Bangsa Israel Makin Ditindas

        Mengumpulkan barang rongsokan adalah hal yang biasa, tetapi mengumpulkan barang rongsokan untuk dijadikan sebuah karya yang begitu indah adalah hal yang luar biasa. Kadang kehidupan kita seperti ini seperti rongsokan yang diambil oleh Tuhan dan dibentuk menjadi indah. Ketika dibentuk maka terkadang kita mengalami proses penggosokan oleh benda yang kasar, ditempa, dipukul sehingga nantinya kita menjadi sebuah barang yang indah dan berharga. Ketika kita mengalami hal demikian percayalah bahwa Allah membentuk kita dengan baik, karena lewat proses ini kita bisa melihat dan mengakui bahwa Allah itu adalah baik dalam kehidupan kita.

        Bangsa Israel juga mengalami hal yang demikian, setelah masa pemerintahan Yusuf sebagai perdana Menteri di Mesir berakhir, keadaan Israel semakin buruk. Israel disebut sebagai sebuah ancaman bagi mesir sehingga mereka harus mengalami kerja paksa disana bertujuan mengurangi jumlah mereka yang banyak di Mesir. Allah tidak tinggal diam untuk teriakan mereka minta tolong, maka Tuhan memanggil musa dan menyuruhnya untuk berhadapan dengan Firaun untuk mau melepasakan bangsa ini. Musa dan Harun berhadapan dengan Firaun, mereka mengatakan semua apa yang Tuhan firmankan kepada mereka. Marahlah Firaun mendengar apa yang dikatakan oleh Musa dan Harun, ini membuat kaget Musa karena dia berfikir bahwa Firaun akan melepaskan Israel. Bukan hanya marah tetapi Firaun makin membuat bangsa Israel semakin sengsara dengan kerja paksa yang mereka harus kerjakan. Ini membuat Musa mendapatkan banyak hujatan dari tua-tua Israel.
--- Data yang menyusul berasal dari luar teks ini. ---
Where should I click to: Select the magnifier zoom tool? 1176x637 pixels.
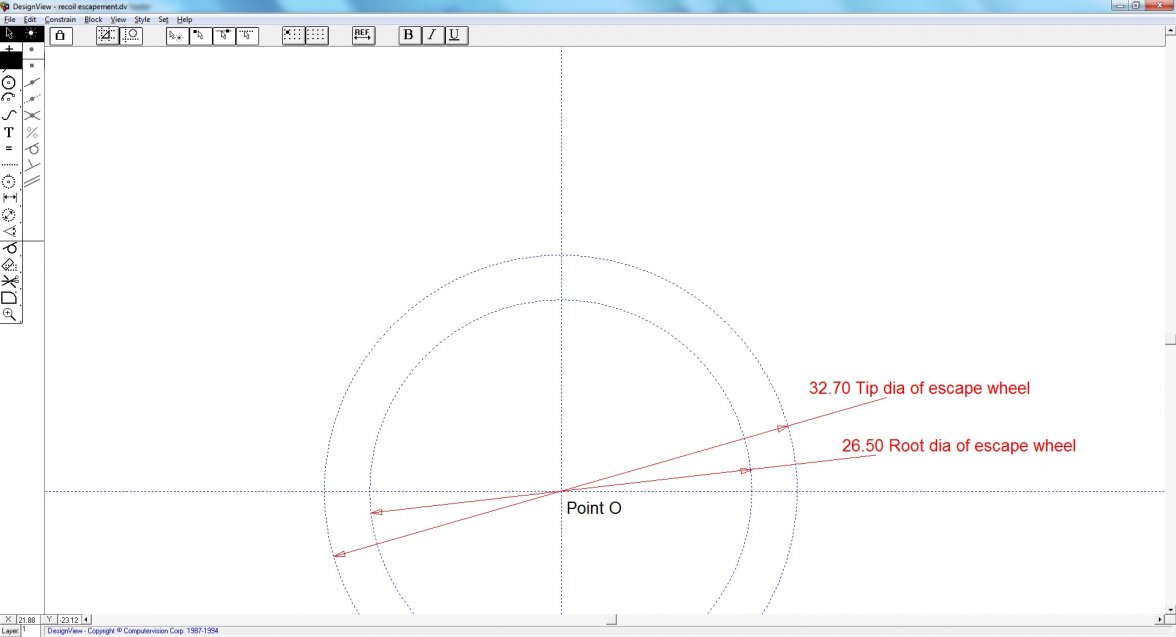pos(9,314)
Mungkin dalam pikiran Musa, “Aku ini sudah melakukan kehendak Allah, tetapi kenapa aku malah ditolak dan malah dihujat”, perasaan yang hancur yang Musa alami bahkan akhirnya Musa protes kepada Tuhan, “Lalu Musa kembali menghadap TUHAN, katanya: "Tuhan, mengapakah Kau perlakukan umat ini begitu bengis? Mengapa pula aku yang Kau utus? Sebab sejak aku pergi menghadap Firaun untuk berbicara atas nama-Mu, dengan jahat diperlakukannya umat ini, dan Engkau tidak melepaskan umat-Mu sama sekali." (Keluaran 5:22-23). Bukankah dalam kehidupan kita seperti demikian, kadang ketika kita melakukan sesuai dengan kehendak Tuhan malahan yang terjadi semua tidak lancar dan tidak seuai dengan apa yang diinginkan. Kadang dalam keadaan yang demikian kita ini protes dan meragukan Tuhan dalam kehidupan dengan membuat kesimpulan baru bahwa Allah tidak melakukan apa-apa dalam kehidupan ini.
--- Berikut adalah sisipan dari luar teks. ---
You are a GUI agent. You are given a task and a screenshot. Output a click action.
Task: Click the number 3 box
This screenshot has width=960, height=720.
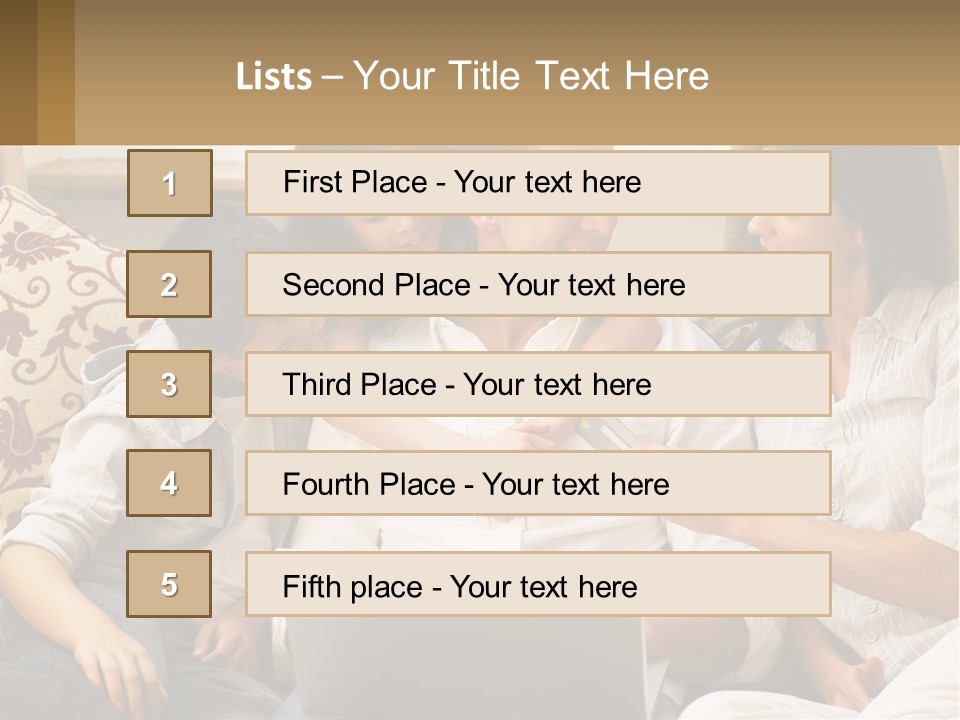coord(169,384)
        Lalu apakah Tuhan salah? Ataukah Tuhan ingin bercanda?, 1 Korintus 2:16, Sebab: "Siapakah yang mengetahui pikiran Tuhan, sehingga ia dapat menasihati Dia?".  Tuhan tidak pernah salah, iapun siap untuk menanggung kekecewaan dan kesedihan (Kemaraha Musa dan Israel). Namun kalau kita lihat Tuhan tidak tinggal diam dalam masalah ini, “Tetapi TUHAN berfirman kepada Musa: "Sekarang engkau akan melihat, apa yang akan Kulakukan kepada Firaun; sebab dipaksa oleh tangan yang kuat ia akan membiarkan mereka pergi, ya dipaksa oleh tangan yang kuat ia akan mengusir mereka dari negerinya."

        Kadang kitapun seperti Musa dan Israel seakan-akan melihat Tuhan sebagai Tuhan yang tidak peduli dengan ratap tangis yang muncul hingga akhirnya kita mengambil kesimpulan sendiri terhadap respon Tuhan. Tetapi terkadang Tuhan belum selesai dengan tujuan hidup kita, mungkin Tuhan ingin membentuk kita atau mempersiapkan kita.

        Dari rentetan peristiwa Israel kita melihat bahwa, Tujuan Allah ingin digenapi lewat bangsa Israel. Maka Tuhan ingin membentuk kita dalam tujuannya, tujuannya yang baik, tujuannya yang tidak pernah salah sehingga janganlah kita ini membuat kesimpulan untuk hidup kita, mungkin Tuhan ingin berbuat sesuatu untuk hidupmu yang sesuai dengan tujuanNya. Maka jangan keraskan hati untuk dibentuk sesuai dengan Tujuan TUHAN.